_Required work_.
Each line of the records has to be copied exactly, though the pictures must be left out.

_Provided records_.
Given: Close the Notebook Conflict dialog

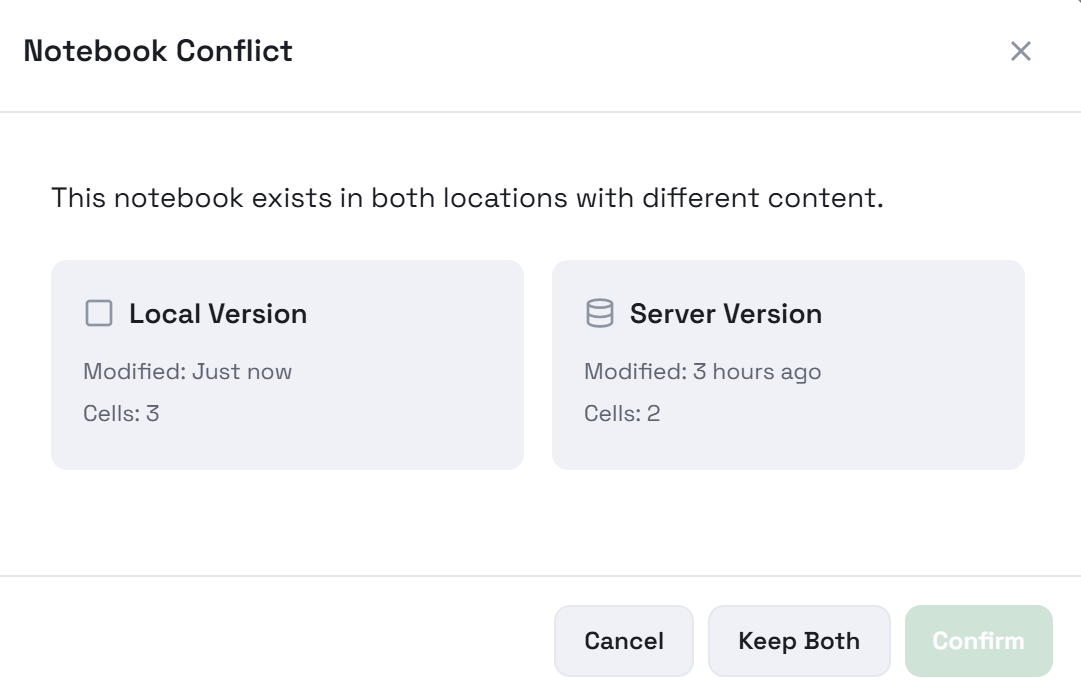Looking at the screenshot, I should point(1021,51).
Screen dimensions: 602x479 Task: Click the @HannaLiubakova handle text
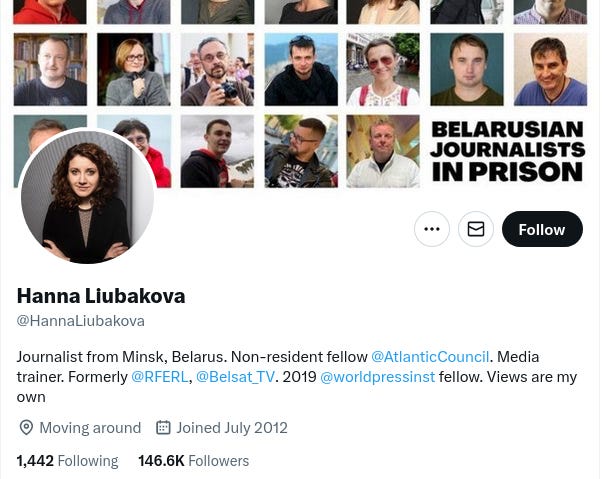tap(81, 321)
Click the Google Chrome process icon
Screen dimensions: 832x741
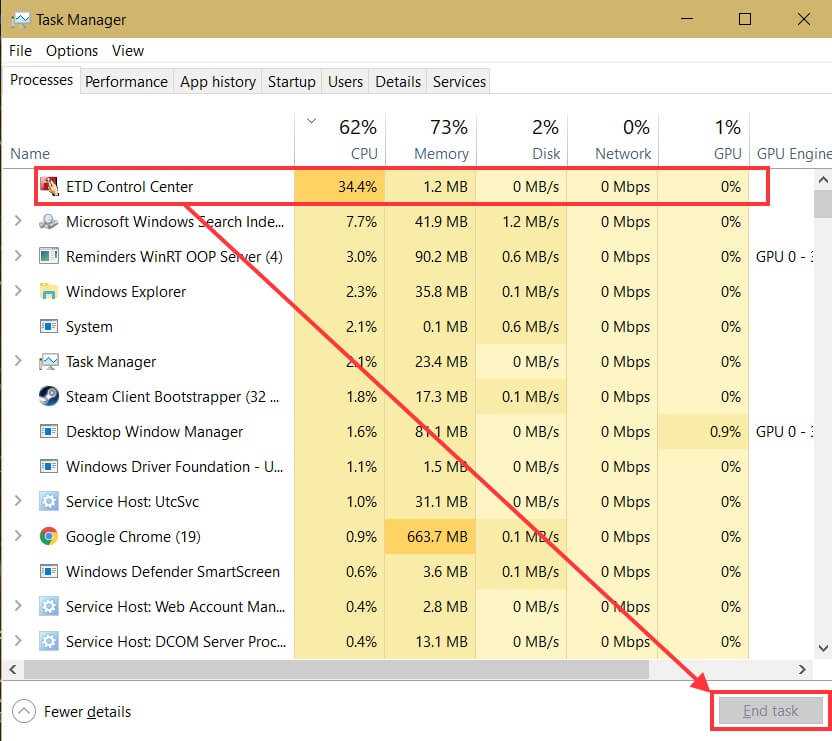(x=48, y=537)
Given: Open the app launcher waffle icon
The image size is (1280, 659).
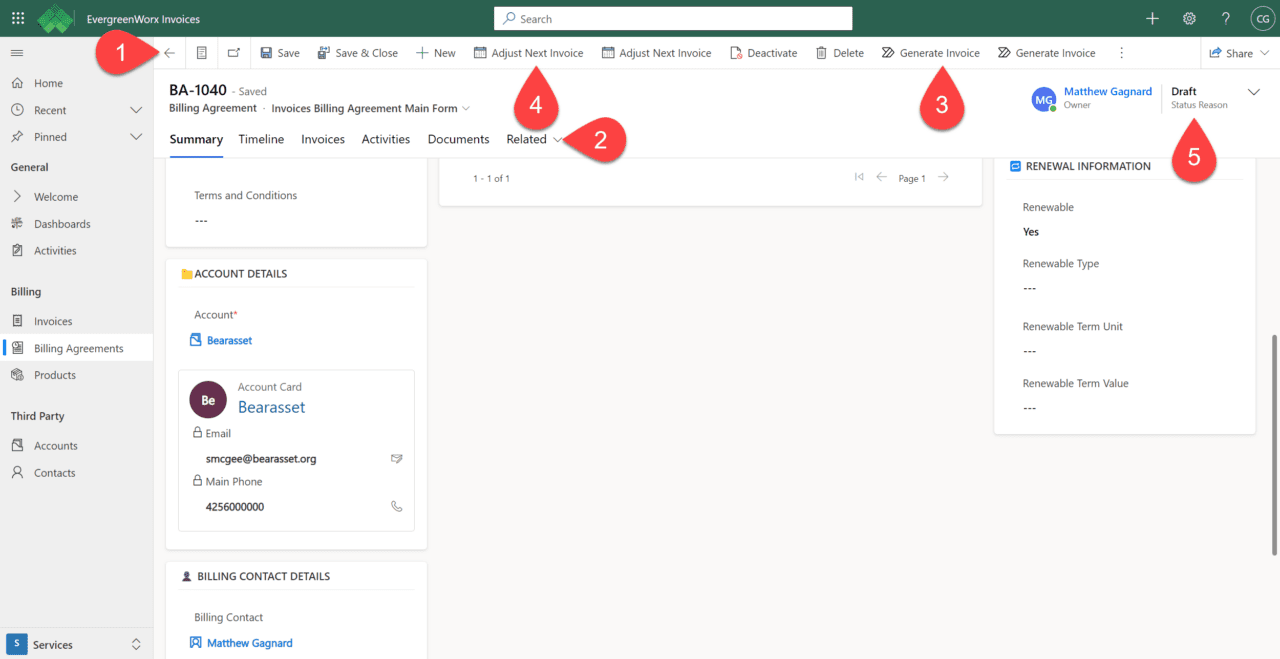Looking at the screenshot, I should (x=18, y=18).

_Exercise answer_.
Given: Close the Notebook Conflict dialog

Looking at the screenshot, I should point(1021,51).
Screen dimensions: 602x479 Task: Click the @HannaLiubakova handle text
tap(81, 321)
Click the Google Chrome process icon
Screen dimensions: 832x741
(x=48, y=537)
Given: Open the app launcher waffle icon
The image size is (1280, 659).
Looking at the screenshot, I should (x=18, y=18).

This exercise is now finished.